E-TABM-1101 - Transcription profiling by array of P. falciparum 3D7 strain to investigate the response to Lumefantrine
Released on 1 April 2011, last updated on 2 May 2014
The combination therapy of the Artemisinin-derivative Artemether (ART) with Lumefantrine (LM) (Coartem®) is an important malaria treatment regimen in many endemic countries. Resistance to Artemisinin has already been reported, and it is feared that LM resistance (LMR) could also evolve quickly. Therefore molecular markers which can be used to track Coartem®efficacy are urgently needed. Often, stable resistance arises from initial, unstable phenotypes that can be identified in vitro. Here we have used the Plasmodium falciparum multidrug resistant reference strain V1S to induce LMR in vitro by culturing the parasite under continuous drug pressure for 16 months. The initial IC50 (inhibitory concentration that kills 50% of the parasite population) was 24 nM. The resulting resistant strain V1SLM, obtained after culture for an estimated 166 cycles under LM pressure, grew steadily in 378 nM of LM; this corresponds to 15 times the IC50 of the parental strain. However, after two weeks of culturing V1SLM in drug-free medium, the IC50 returned to that of the initial, parental strain V1S. This transient drug tolerance was associated with major changes in gene expression profiles: when we explored V1SLM using the PFSANGER Affymetrix custom array, we identified 184 differentially expressed (DE) genes; amongst those 18 putative transporters including the multidrug resistance gene (pfmdr1), the multidrug resistance associated protein (pfmrp1) and the V-type H+ pumping pyrophosphatase 2 (pfvp2). Moreover, our results showed significant enrichment of genes associated with fatty acid metabolism and a clear selective advantage for two genomic loci in parasites grown under LM drug pressure, suggesting these genes may contribute to LM response in P. falciparum and could prove useful as molecular markers to monitor LM susceptibility.
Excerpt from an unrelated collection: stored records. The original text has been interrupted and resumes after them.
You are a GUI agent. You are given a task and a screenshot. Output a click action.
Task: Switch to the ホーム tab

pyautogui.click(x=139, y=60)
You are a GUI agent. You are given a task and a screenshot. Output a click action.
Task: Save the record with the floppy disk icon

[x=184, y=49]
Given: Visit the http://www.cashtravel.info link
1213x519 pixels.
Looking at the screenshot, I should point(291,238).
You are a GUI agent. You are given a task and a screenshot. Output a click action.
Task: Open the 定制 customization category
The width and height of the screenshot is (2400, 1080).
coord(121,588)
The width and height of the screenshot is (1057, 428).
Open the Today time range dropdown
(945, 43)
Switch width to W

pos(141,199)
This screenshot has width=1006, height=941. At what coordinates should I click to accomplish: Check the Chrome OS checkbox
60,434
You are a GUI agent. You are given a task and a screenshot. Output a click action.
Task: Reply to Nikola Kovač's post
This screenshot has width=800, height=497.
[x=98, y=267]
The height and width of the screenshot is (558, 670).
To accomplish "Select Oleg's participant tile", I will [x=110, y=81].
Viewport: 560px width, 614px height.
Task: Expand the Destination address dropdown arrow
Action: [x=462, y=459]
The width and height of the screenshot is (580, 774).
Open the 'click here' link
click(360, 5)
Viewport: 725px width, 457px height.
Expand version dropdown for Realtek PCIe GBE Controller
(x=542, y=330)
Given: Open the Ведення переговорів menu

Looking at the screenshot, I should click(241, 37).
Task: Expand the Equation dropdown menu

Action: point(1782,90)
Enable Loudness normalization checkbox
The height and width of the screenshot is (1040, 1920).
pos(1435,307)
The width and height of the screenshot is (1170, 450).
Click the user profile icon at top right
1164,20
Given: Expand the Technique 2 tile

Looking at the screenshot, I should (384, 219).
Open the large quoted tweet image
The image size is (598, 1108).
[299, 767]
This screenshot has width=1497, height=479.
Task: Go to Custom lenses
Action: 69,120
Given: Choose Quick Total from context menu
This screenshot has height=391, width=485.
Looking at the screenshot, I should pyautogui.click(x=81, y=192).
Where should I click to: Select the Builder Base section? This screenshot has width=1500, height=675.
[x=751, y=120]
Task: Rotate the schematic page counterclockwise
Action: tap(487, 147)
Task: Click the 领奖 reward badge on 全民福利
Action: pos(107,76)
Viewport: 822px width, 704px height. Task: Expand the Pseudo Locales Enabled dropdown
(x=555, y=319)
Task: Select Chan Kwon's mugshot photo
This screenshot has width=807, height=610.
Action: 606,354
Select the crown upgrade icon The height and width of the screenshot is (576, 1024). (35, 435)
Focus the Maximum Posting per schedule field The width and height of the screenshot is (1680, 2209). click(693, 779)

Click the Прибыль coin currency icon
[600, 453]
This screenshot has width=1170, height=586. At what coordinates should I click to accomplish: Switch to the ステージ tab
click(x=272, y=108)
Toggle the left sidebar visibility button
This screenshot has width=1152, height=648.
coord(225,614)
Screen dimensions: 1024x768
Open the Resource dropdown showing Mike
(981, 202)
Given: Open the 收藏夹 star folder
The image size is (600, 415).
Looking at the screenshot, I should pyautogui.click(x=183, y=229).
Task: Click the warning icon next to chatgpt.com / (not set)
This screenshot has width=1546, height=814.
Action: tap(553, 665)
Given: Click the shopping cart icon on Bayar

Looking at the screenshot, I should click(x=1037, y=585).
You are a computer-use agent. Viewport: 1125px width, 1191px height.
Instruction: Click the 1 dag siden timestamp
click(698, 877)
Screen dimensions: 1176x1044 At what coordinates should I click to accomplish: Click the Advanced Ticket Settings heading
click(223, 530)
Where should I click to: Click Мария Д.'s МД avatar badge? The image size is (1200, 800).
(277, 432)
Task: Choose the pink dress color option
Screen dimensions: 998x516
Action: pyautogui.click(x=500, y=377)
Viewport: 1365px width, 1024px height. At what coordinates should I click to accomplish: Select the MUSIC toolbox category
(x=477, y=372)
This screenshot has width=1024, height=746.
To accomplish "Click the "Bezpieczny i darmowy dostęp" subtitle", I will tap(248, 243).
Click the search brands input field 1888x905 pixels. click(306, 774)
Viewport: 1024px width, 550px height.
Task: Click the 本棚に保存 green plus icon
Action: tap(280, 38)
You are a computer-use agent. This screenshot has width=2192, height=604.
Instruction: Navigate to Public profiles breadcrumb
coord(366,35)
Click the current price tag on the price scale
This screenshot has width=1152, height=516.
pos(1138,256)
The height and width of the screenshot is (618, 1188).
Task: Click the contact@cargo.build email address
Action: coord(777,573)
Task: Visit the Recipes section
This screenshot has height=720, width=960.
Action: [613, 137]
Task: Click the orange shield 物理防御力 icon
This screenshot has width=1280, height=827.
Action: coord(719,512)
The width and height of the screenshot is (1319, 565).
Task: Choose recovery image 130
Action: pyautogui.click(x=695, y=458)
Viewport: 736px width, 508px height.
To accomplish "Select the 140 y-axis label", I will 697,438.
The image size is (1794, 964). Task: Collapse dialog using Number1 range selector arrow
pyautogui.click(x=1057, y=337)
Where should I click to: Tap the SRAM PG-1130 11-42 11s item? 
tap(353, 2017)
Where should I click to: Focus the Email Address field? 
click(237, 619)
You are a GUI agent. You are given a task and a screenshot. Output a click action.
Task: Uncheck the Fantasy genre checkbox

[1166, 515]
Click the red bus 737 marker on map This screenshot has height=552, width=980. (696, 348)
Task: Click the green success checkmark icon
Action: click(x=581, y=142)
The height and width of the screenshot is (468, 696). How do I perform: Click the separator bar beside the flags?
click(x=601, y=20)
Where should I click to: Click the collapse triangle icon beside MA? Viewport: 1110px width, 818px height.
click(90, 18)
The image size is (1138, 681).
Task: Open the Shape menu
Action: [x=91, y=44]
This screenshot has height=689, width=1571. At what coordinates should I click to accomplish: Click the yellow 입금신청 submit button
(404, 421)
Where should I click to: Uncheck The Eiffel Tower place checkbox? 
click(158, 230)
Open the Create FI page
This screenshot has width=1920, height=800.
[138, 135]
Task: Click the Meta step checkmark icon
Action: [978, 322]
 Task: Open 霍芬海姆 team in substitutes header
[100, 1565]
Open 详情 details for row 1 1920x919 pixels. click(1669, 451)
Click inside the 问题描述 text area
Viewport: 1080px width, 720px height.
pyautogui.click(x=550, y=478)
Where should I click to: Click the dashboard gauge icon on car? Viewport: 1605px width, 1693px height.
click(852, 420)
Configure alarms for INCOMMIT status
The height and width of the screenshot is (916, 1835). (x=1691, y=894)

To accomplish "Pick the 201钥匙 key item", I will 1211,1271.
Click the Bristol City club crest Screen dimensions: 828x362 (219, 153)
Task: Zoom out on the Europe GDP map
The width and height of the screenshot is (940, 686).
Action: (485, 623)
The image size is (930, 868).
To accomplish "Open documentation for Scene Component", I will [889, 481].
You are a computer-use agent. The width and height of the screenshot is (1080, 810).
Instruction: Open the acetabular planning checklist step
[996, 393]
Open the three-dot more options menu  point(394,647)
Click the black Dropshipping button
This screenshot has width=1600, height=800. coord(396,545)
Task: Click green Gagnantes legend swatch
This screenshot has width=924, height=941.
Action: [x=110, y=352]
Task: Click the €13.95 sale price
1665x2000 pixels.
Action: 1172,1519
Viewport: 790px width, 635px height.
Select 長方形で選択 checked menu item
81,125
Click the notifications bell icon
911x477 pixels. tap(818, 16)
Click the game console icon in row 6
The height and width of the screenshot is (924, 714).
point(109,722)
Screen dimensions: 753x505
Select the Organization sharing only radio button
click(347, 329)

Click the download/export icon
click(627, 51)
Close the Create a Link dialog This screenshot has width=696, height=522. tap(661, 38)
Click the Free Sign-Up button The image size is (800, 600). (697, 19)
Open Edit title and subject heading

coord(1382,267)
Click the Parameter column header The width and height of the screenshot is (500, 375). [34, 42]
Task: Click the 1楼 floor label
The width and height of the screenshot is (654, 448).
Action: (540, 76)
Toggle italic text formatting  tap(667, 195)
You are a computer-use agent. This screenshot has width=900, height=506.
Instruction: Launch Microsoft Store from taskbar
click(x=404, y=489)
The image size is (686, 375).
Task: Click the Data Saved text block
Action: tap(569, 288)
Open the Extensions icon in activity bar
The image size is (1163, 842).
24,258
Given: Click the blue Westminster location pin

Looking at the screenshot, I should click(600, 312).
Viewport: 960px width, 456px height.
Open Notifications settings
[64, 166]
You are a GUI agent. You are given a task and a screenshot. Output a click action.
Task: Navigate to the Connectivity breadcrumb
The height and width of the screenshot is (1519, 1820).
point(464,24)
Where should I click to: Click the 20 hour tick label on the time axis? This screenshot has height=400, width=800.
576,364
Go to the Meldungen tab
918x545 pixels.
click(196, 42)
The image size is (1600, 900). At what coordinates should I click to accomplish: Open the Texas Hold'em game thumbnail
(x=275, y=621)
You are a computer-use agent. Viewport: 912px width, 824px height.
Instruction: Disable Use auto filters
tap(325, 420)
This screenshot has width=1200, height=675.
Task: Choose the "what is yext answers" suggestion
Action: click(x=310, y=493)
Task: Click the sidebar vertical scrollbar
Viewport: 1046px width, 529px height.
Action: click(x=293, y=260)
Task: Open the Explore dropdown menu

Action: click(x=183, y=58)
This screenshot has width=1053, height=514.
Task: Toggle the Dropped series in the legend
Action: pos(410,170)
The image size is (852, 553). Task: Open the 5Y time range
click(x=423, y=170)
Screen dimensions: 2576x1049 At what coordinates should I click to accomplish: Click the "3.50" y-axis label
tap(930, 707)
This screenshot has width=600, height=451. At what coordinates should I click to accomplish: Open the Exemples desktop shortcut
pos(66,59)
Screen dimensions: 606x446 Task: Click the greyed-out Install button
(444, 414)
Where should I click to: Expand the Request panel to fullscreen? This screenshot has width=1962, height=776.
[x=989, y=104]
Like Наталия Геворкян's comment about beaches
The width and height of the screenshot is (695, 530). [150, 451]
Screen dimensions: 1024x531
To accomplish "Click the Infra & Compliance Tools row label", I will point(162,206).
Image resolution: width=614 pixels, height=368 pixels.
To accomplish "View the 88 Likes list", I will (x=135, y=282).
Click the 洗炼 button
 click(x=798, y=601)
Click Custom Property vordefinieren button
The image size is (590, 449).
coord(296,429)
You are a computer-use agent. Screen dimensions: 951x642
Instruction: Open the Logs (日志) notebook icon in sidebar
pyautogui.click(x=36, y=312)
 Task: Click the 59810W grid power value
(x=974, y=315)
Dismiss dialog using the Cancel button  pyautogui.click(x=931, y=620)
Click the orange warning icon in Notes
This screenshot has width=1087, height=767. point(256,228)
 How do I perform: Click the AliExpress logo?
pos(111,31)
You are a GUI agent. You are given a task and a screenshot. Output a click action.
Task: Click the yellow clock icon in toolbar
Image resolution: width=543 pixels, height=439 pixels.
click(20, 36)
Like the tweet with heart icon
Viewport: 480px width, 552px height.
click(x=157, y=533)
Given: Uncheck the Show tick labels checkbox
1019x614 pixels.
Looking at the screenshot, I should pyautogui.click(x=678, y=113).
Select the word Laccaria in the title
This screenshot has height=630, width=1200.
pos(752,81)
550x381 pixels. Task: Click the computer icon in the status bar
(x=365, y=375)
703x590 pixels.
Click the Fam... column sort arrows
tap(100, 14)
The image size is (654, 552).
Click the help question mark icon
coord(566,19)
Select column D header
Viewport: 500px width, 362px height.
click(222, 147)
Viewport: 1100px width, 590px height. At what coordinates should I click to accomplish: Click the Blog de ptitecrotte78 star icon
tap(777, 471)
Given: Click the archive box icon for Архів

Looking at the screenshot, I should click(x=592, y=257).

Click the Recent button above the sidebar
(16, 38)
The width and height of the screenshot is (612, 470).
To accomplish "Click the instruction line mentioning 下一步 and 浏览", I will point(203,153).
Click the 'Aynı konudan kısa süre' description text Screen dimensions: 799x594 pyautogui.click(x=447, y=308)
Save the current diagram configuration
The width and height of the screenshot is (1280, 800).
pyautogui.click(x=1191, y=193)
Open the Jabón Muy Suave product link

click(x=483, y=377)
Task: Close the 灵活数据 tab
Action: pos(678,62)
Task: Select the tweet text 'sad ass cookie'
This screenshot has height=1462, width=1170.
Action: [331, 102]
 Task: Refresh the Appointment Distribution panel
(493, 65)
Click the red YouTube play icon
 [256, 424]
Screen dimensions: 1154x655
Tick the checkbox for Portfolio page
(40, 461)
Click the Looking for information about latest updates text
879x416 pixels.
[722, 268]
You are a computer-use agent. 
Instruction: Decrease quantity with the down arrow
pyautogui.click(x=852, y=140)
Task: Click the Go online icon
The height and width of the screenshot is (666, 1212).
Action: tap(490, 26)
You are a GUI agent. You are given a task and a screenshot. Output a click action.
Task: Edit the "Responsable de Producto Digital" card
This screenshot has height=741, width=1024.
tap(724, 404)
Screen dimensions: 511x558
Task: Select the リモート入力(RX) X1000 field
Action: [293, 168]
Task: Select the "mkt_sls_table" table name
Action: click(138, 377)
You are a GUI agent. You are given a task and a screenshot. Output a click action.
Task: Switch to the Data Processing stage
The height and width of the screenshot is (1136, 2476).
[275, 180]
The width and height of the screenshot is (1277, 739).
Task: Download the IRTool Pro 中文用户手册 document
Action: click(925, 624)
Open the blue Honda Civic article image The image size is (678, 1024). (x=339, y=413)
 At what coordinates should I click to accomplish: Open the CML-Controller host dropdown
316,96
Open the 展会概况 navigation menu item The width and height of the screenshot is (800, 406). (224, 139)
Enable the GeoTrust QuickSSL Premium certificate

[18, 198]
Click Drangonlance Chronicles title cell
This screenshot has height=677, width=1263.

transcription profiling by array, compound treatment, dose response, in vitro, replicate, co-expression
Genome wide adaptations of Plasmodium falciparum in response to lumefantrine selective drug pressure. Mwai L, Diriye A, Masseno V, Muriithi S, Feltwell T, Musyoki J, Lemieux J, Feller A, Mair GR, Marsh K, Newbold C, Nzila A, Carret CK. :e31623 (2012), Europe PMC 22384044
Transporter Genes other than PfMDR1 and PfCRT may Alter the Response of Plasmodium falciparum to Lumefantrine. Leah Mwai, Abdi Diriye, Victor Masseno, Steven Muriithi, Theresa Feltwell, Jennifer Musyoki, Jacob Lemieux, Avi Feller, Gunnar R. Mair, Kevin Marsh, Chris Newbold, Alexis Nzila, Céline K. Carret.